(Beginning of RECORDS FOR THE TASK)

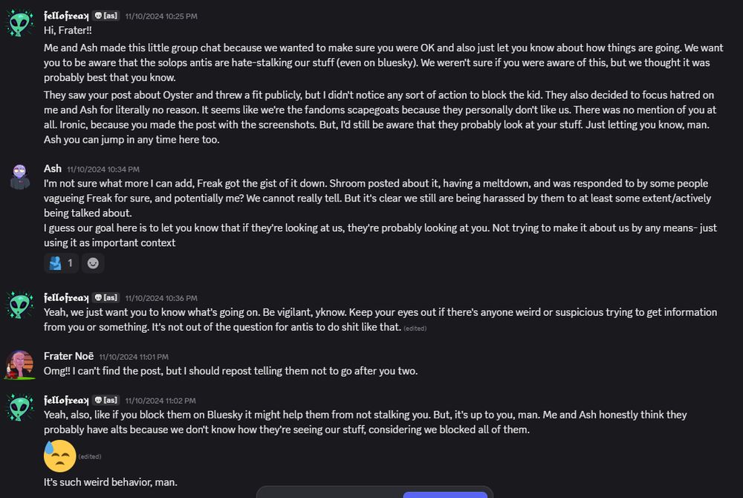743x498 pixels.
Task: Click the 11/10/2024 10:34 PM timestamp
Action: pos(103,169)

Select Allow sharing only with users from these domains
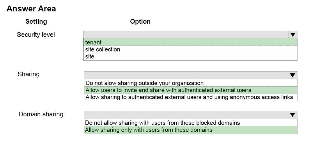pos(190,130)
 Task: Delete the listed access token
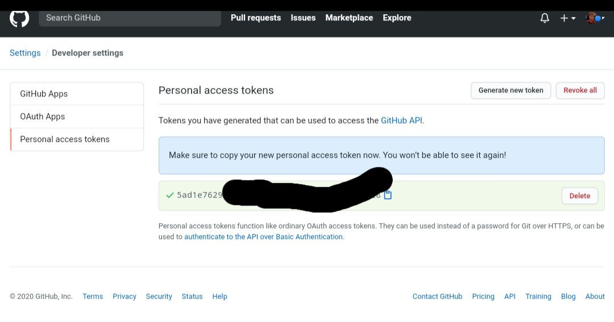[579, 196]
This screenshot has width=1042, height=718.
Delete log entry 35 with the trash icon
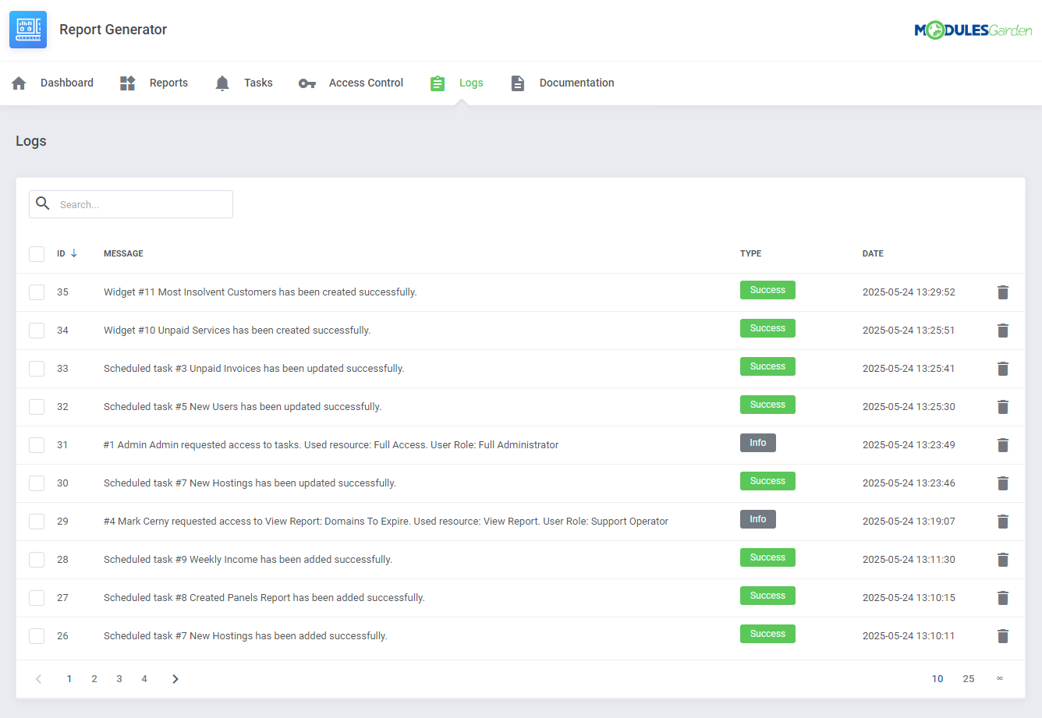(x=1003, y=292)
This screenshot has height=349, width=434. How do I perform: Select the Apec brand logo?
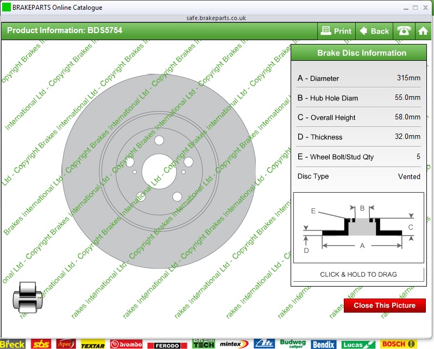point(66,344)
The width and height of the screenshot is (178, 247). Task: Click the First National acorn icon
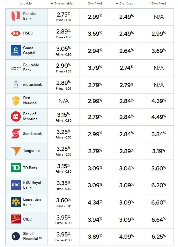(x=16, y=101)
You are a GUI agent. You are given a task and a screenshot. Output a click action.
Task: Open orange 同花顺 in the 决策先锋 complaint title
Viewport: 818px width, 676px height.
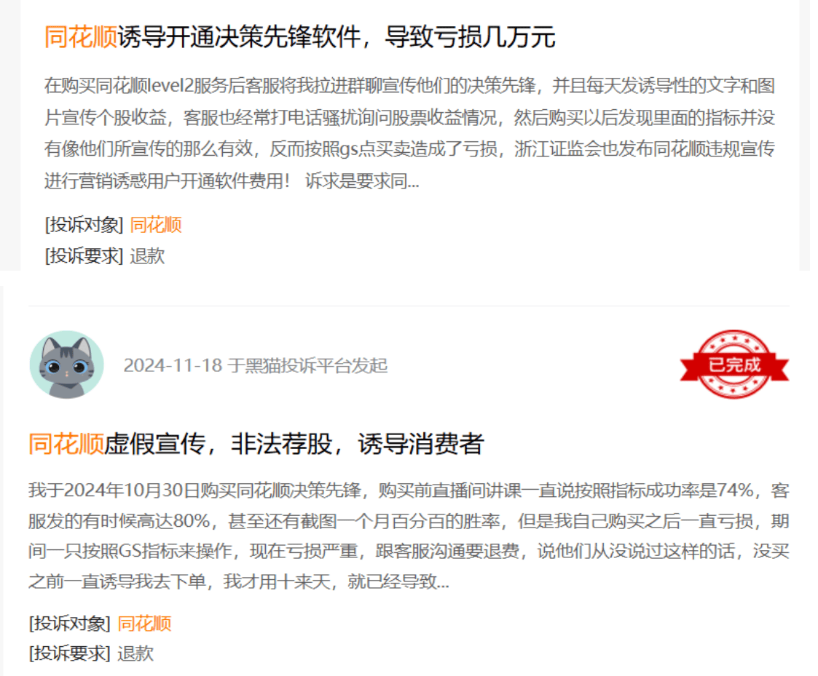point(81,37)
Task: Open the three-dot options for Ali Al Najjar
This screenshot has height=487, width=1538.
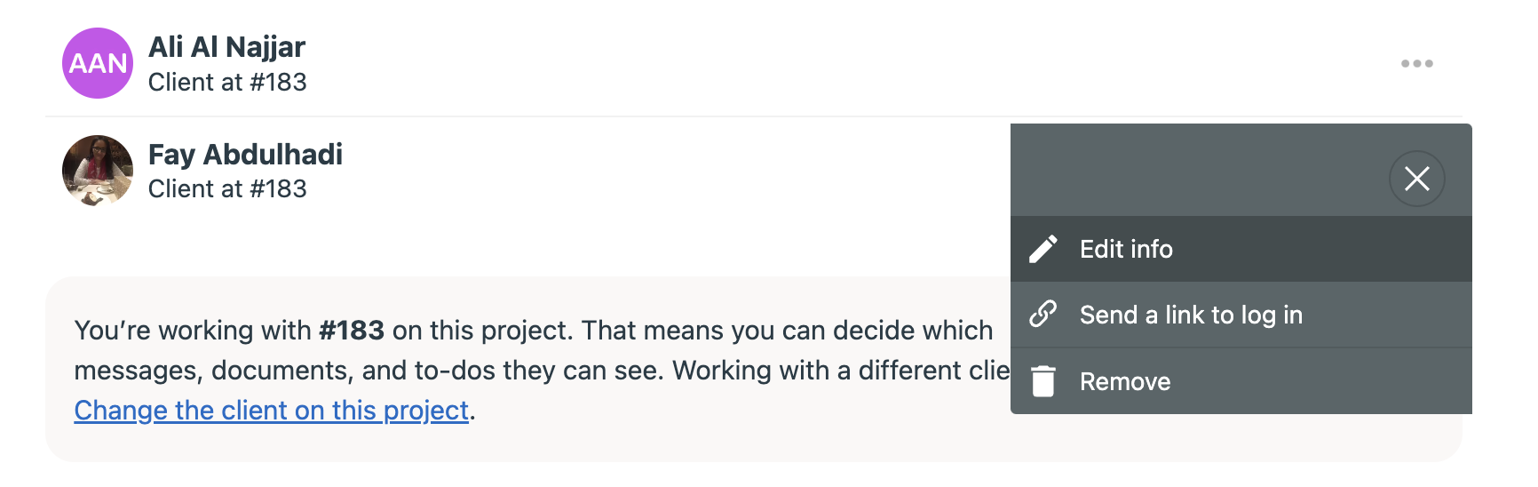Action: [x=1416, y=64]
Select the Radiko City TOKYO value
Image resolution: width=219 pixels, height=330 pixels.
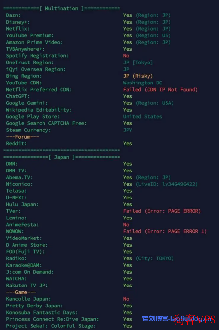[154, 258]
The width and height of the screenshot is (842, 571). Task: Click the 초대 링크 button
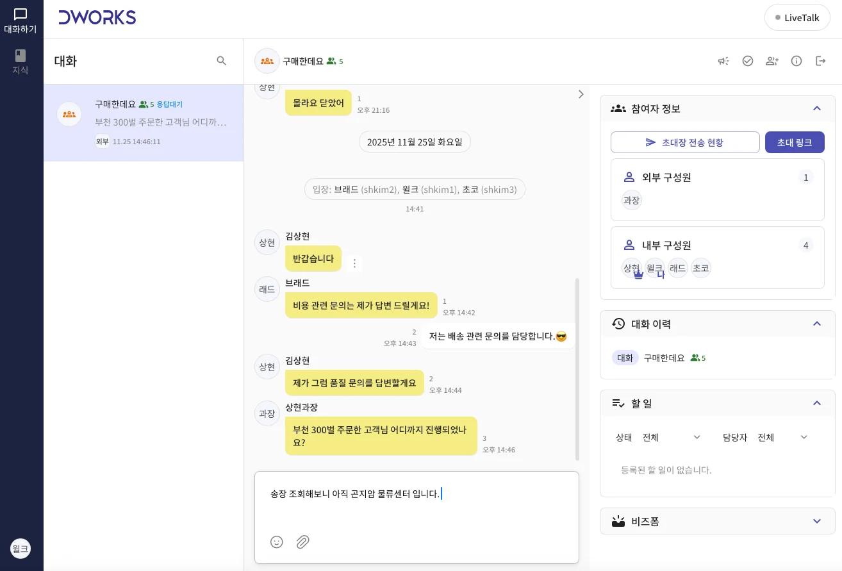click(x=795, y=142)
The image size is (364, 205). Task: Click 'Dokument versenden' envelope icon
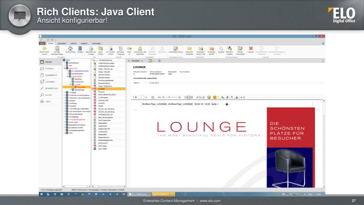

(End of RECORDS FOR THE TASK)

* [PROBLEM DESCRIPTION]:
Copy out exactly the lines that run from the line containing "The width and height of the screenshot is (842, 571)." through the last line of the material, and nothing more; omit the pictures.

* [TASK OUTPUT]:
The width and height of the screenshot is (842, 571). Task: Click the 초대 링크 button
click(x=795, y=142)
The image size is (364, 205). Task: Click 'Dokument versenden' envelope icon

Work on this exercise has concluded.